Endoscopic surveillance for patients with Barrett's oesophagus is described above.

Should patients with heartburn be screened for Barrett's oesophagus?

Chronic heartburn is a risk factor for oesophageal adenocarcinoma and the risk increases with increasing severity and duration of heartburn. However, the absolute risk in individual patients is less than 1 in 1,000 per annum. The latest BSG guidelines recommend that:

• Screening with endoscopy is not feasible or justified for an unselected population with gastro-oesophageal reflux symptoms.

• Endoscopic screening can, however, be considered in patients with chronic GORD symptoms and multiple risk factors (at least three of age 50 years or older, white race, male sex, obesity).

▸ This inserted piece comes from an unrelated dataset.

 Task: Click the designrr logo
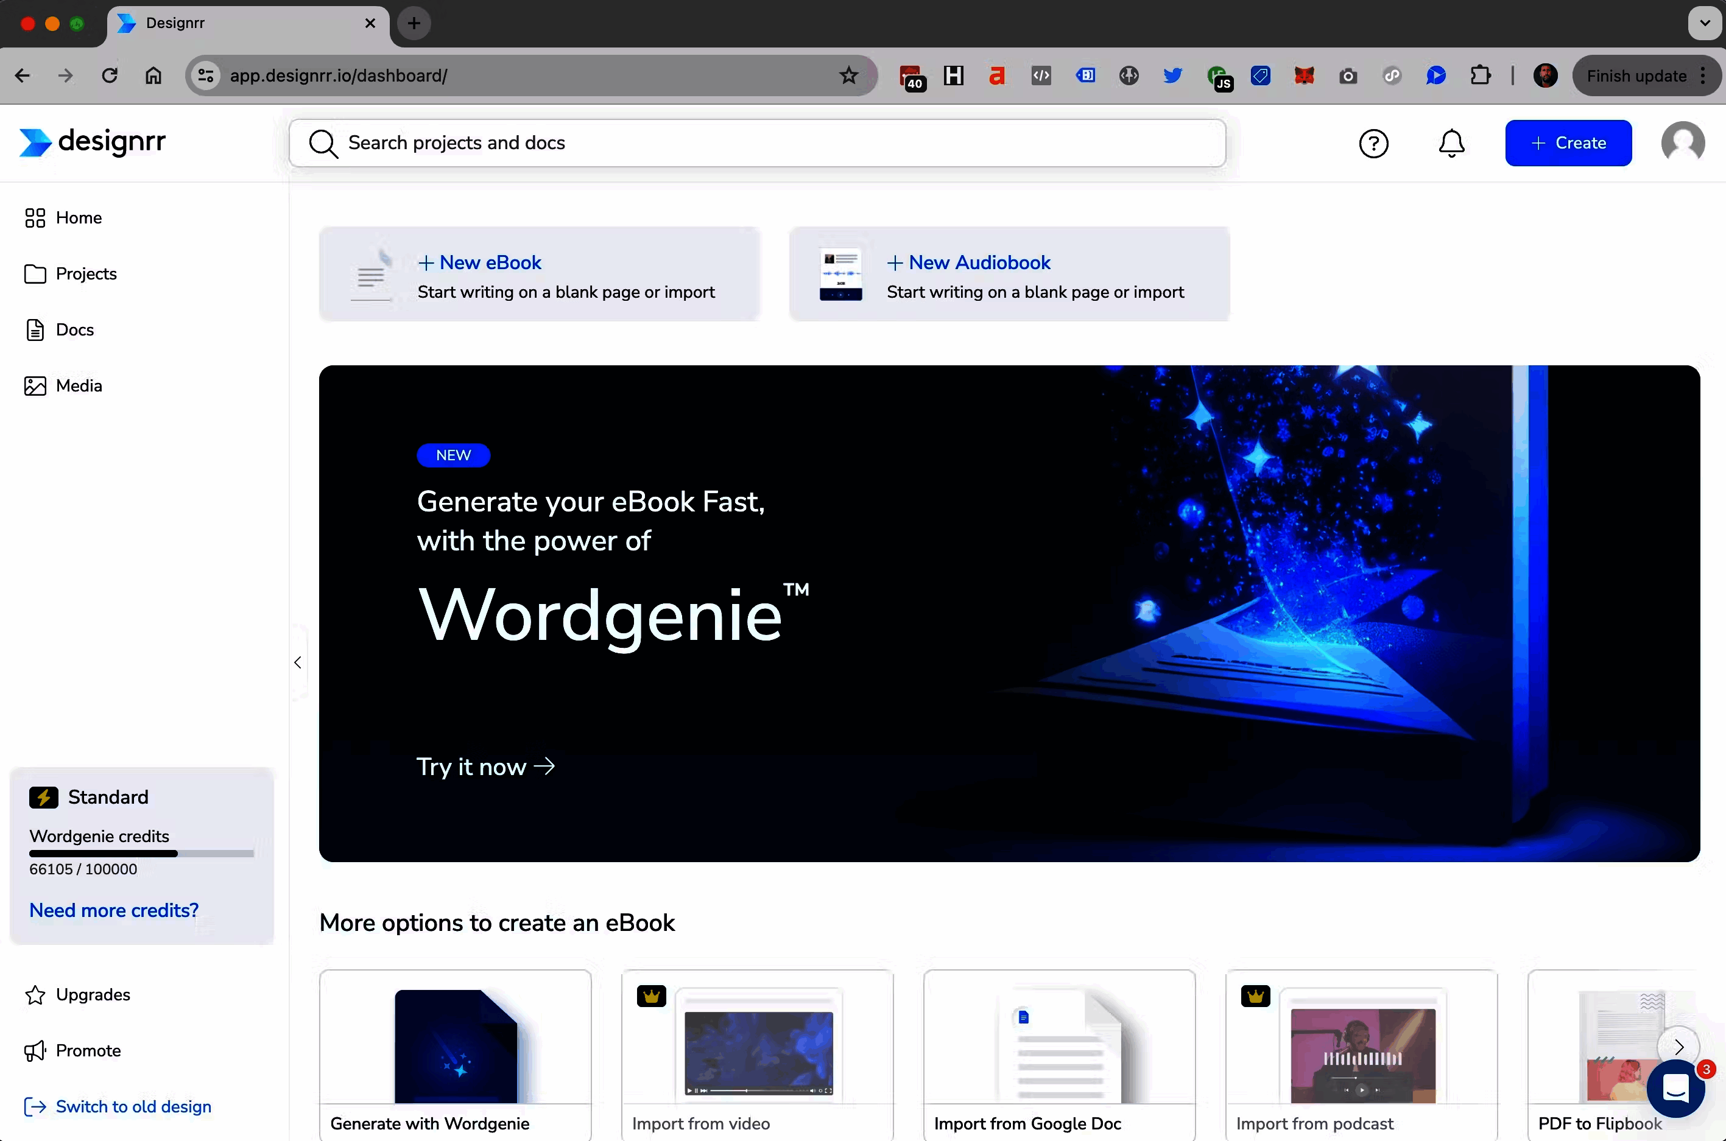[93, 142]
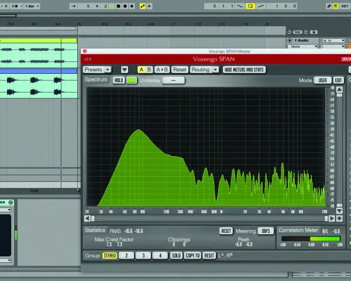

• The threshold of multiple risk factors should, however, be lowered in the presence of a family history including at least one first-degree relative with Barrett's oesophagus or oesophageal adenocarcinoma.

However, in view of the increasing incidence of oesophageal adenocarcinoma, the poor results of treatment for established adenocarcinoma and the likely development of better diagnostic tools, screening may be considered worthwhile in the future.